Sure Annrai, I'll bite :).
James is ranting about the recent Forrester ESB Wave report, and questioning why it doesn't include open source offerings. James is trying to promote the use of open source. Good on you James! He also questions whether I would have issue with them being included. I can't speak for Forrester, but I would welcome ServiceMix and others being included in the next round of the report.
In the process he is also trying to portray software vendors as being evil in order to add a little contrast. C'mon James. Don't lump us all into the same category of evil closed proprietary vendors. Progress / Sonic have been very active in the open source community for a number of years. We have been active contributors to the Apache Axis project, Axis II, and the Synapse project. We are very active in working in the open standards process and have been helping to drive the shape of many important SOA related standards such as WS-ReliableMessaging, WS-Addressing, WS-Policy, WS-Security, WS-Notification, WSDL, SOAP, and XQuery, to name a few. We also implement these open standards in our Sonic ESB and Actional product lines.
Since you brought this up, Annrai, I should point out some things about the report. "The Forrester Wave(TM): Enterprise Service Bus, Q2 2006," published June 30, 2006 puts us in a leadership position and states: "Progress (Sonic) has a strong and credible corporate strategy" and "claims a significant number of customers and provided good reference accounts." While the evaluation considered the Progress(R) Sonic ESB and Actional(R) products that were available through March 2006, a new version of Sonic ESB (www.sonicsoftware.com/ESB7) was made available in April just after Forrester's cutoff date that delivers powerful new capabilities. Among these capabilities are support for WS-ReliableMessaging, WS-Security, WS-Addressing, and WS-Policy. Sonic ESB 7 also includes an Eclipse based SOA Workbench that addresses the overall lifecycle of top down process modeling, service configuration, testing and debugging, and SOA deployment. We are pretty psyched that we fared as well as we did even without these newer capabilities and we look forward to doing even better in the next report.
Here are some key findings from the report:
-- The Forrester Wave shows Progress (Sonic) as among the leaders in market presence (4.36 of 5) and in particular new customers (5 of 5).
-- The Forrester Wave shows Progress (Sonic) as providing an ESB which is free from runtime dependencies and scores among the highest in memory utilization (5 of 5).

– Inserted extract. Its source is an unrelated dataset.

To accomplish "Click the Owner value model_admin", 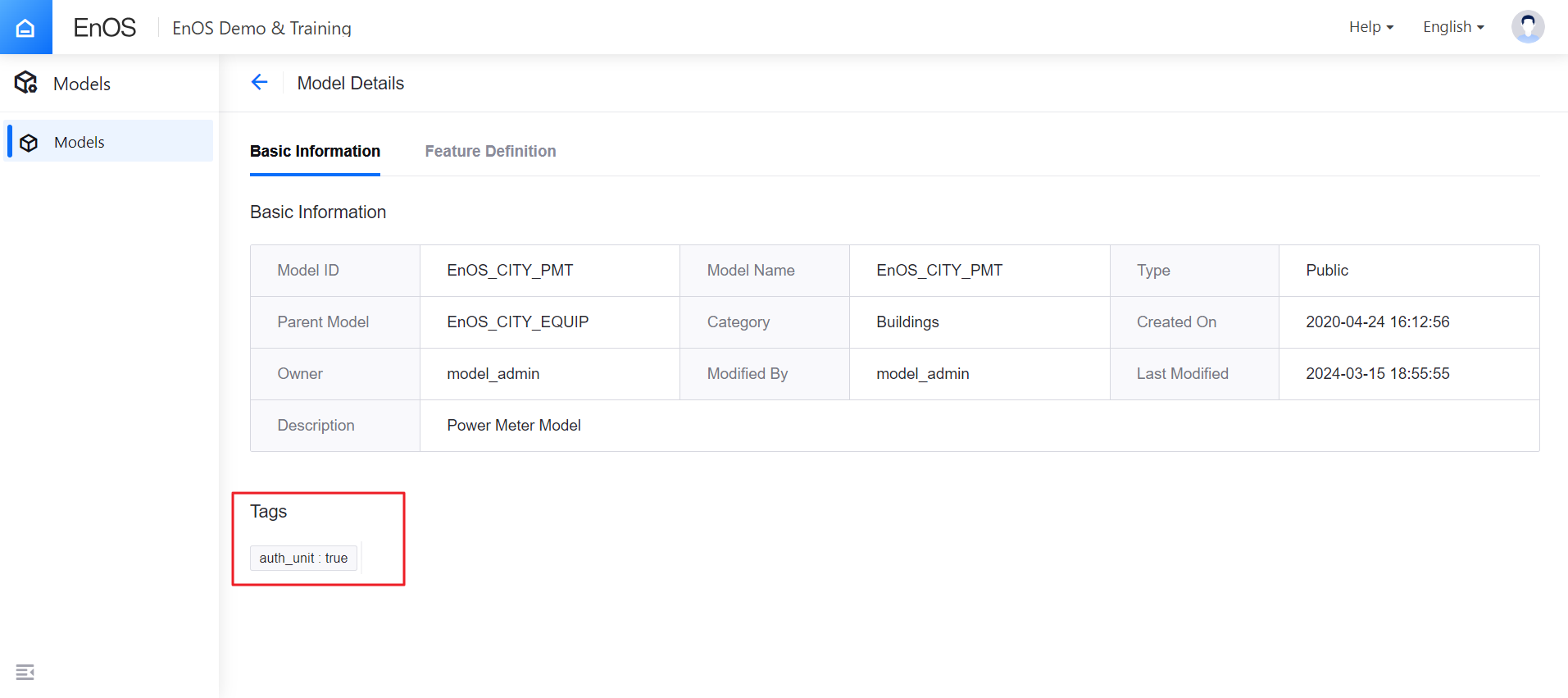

-- The Forrester Wave shows Progress (Sonic) as scoring among the highest Product Strategy (4.60 of 5). While the new capabilities delivered in Sonic ESB 7.0 missed the deadline for scoring, the new Eclipse-based toolset and advanced Web services support delivered in 7.0 could positively impact scoring in future evaluations.
-- The Forrester Wave shows Progress (Sonic) earned high marks for its Service-Oriented Architecture (SOA) governance capabilities (5 of 5).
In the end it's the market that decides what is the best overall offering. In the Forrester report, Progress (Sonic) scored the highest possible score in new customer adoption. This, combined with the Gartner report (the original subject of this posting), clearly strengthens our position as a market leader.